=== DATA FOR REVIEW ===

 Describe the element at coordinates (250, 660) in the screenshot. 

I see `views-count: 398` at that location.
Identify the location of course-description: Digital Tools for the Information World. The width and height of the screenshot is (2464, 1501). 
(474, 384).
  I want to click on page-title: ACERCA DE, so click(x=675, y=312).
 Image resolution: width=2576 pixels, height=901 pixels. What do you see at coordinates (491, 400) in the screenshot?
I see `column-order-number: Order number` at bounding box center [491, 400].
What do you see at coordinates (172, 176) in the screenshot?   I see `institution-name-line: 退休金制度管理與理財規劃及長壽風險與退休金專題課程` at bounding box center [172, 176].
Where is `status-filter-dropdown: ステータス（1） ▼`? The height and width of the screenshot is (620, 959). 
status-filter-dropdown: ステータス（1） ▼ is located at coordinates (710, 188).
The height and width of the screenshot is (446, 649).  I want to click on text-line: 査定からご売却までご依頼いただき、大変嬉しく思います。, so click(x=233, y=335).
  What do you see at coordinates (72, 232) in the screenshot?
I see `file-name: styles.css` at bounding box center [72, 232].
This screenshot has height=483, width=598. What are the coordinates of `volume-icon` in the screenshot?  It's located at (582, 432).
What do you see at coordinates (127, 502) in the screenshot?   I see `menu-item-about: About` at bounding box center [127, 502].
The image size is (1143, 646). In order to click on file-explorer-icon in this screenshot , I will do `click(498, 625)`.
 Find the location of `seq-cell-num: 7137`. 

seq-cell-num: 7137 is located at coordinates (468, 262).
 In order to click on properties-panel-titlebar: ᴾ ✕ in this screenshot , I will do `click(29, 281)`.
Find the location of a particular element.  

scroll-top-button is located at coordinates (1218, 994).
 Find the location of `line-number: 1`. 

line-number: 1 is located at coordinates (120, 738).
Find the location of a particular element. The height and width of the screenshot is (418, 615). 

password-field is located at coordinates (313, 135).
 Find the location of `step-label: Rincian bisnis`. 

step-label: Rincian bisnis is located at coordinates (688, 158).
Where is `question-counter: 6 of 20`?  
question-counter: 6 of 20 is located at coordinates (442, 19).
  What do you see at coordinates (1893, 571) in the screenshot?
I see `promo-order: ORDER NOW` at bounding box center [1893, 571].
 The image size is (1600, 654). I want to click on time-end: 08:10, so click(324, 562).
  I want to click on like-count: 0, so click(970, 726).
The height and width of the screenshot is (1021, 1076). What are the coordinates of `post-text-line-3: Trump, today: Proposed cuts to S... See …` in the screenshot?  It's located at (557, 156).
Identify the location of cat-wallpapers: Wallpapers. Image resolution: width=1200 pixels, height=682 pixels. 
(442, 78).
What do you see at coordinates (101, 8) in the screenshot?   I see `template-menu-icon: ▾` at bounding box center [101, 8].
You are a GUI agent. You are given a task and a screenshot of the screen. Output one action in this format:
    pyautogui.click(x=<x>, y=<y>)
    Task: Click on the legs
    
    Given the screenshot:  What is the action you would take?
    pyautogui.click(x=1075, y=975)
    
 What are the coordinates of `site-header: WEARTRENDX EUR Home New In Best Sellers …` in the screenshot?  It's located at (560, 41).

===

Return every line of the entries above with no changes.

RESPONSE TO THE TASK
 Describe the element at coordinates (250, 660) in the screenshot. 

I see `views-count: 398` at that location.
Identify the location of course-description: Digital Tools for the Information World. The width and height of the screenshot is (2464, 1501). 
(474, 384).
  I want to click on page-title: ACERCA DE, so click(x=675, y=312).
 Image resolution: width=2576 pixels, height=901 pixels. What do you see at coordinates (491, 400) in the screenshot?
I see `column-order-number: Order number` at bounding box center [491, 400].
What do you see at coordinates (172, 176) in the screenshot?   I see `institution-name-line: 退休金制度管理與理財規劃及長壽風險與退休金專題課程` at bounding box center [172, 176].
Where is `status-filter-dropdown: ステータス（1） ▼`? The height and width of the screenshot is (620, 959). 
status-filter-dropdown: ステータス（1） ▼ is located at coordinates (710, 188).
The height and width of the screenshot is (446, 649).  I want to click on text-line: 査定からご売却までご依頼いただき、大変嬉しく思います。, so click(x=233, y=335).
  What do you see at coordinates (72, 232) in the screenshot?
I see `file-name: styles.css` at bounding box center [72, 232].
This screenshot has height=483, width=598. What are the coordinates of `volume-icon` in the screenshot?  It's located at (582, 432).
What do you see at coordinates (127, 502) in the screenshot?   I see `menu-item-about: About` at bounding box center [127, 502].
The image size is (1143, 646). In order to click on file-explorer-icon in this screenshot , I will do `click(498, 625)`.
 Find the location of `seq-cell-num: 7137`. 

seq-cell-num: 7137 is located at coordinates (468, 262).
 In order to click on properties-panel-titlebar: ᴾ ✕ in this screenshot , I will do `click(29, 281)`.
Find the location of a particular element.  

scroll-top-button is located at coordinates (1218, 994).
 Find the location of `line-number: 1`. 

line-number: 1 is located at coordinates (120, 738).
Find the location of a particular element. The height and width of the screenshot is (418, 615). 

password-field is located at coordinates (313, 135).
 Find the location of `step-label: Rincian bisnis`. 

step-label: Rincian bisnis is located at coordinates (688, 158).
Where is `question-counter: 6 of 20`?  
question-counter: 6 of 20 is located at coordinates (442, 19).
  What do you see at coordinates (1893, 571) in the screenshot?
I see `promo-order: ORDER NOW` at bounding box center [1893, 571].
 The image size is (1600, 654). I want to click on time-end: 08:10, so click(324, 562).
  I want to click on like-count: 0, so click(970, 726).
The height and width of the screenshot is (1021, 1076). What are the coordinates of `post-text-line-3: Trump, today: Proposed cuts to S... See …` in the screenshot?  It's located at (557, 156).
Identify the location of cat-wallpapers: Wallpapers. Image resolution: width=1200 pixels, height=682 pixels. 
(442, 78).
What do you see at coordinates (101, 8) in the screenshot?   I see `template-menu-icon: ▾` at bounding box center [101, 8].
You are a GUI agent. You are given a task and a screenshot of the screen. Output one action in this format:
    pyautogui.click(x=<x>, y=<y>)
    Task: Click on the legs
    
    Given the screenshot:  What is the action you would take?
    pyautogui.click(x=1075, y=975)
    
 What are the coordinates of `site-header: WEARTRENDX EUR Home New In Best Sellers …` in the screenshot?  It's located at (560, 41).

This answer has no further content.